[Collection entries]
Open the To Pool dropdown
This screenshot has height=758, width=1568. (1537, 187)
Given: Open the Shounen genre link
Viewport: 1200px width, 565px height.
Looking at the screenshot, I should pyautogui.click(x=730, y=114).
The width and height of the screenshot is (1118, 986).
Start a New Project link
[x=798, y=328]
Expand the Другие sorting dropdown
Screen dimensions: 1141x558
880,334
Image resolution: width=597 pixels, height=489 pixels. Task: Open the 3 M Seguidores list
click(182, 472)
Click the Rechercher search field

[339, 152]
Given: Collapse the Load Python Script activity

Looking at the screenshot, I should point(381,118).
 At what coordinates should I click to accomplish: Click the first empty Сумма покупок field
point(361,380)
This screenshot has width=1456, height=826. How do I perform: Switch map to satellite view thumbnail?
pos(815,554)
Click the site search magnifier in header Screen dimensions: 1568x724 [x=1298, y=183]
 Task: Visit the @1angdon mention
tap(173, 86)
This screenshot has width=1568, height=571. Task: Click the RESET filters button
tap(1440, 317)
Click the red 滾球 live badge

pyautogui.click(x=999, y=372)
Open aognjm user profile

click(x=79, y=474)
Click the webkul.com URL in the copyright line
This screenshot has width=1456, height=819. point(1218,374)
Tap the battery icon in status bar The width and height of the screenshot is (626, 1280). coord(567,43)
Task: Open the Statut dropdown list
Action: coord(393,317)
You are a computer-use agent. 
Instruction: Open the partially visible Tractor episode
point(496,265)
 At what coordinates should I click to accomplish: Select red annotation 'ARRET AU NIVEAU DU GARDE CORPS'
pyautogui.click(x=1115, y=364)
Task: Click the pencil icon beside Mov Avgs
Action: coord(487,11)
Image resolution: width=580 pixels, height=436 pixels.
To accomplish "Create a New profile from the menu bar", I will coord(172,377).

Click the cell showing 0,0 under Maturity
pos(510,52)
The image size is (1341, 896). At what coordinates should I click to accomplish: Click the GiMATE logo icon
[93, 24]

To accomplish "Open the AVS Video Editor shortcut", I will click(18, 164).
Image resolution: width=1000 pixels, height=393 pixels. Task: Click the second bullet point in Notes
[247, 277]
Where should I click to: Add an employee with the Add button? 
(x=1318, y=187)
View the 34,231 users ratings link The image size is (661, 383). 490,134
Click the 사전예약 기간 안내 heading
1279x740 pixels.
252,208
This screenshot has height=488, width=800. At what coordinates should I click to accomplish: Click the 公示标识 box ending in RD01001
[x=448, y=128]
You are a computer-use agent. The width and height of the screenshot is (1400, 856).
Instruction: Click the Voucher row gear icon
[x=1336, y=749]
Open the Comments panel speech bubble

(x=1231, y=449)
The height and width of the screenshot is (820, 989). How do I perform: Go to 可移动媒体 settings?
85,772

STATED EXERCISE: Reproduce, word for word, the portion of the records above that runs from their first line through the line containing "should pyautogui.click(x=730, y=114).", including both of these lines.

OUTPUT:
Open the To Pool dropdown
This screenshot has height=758, width=1568. (1537, 187)
Given: Open the Shounen genre link
Viewport: 1200px width, 565px height.
Looking at the screenshot, I should pyautogui.click(x=730, y=114).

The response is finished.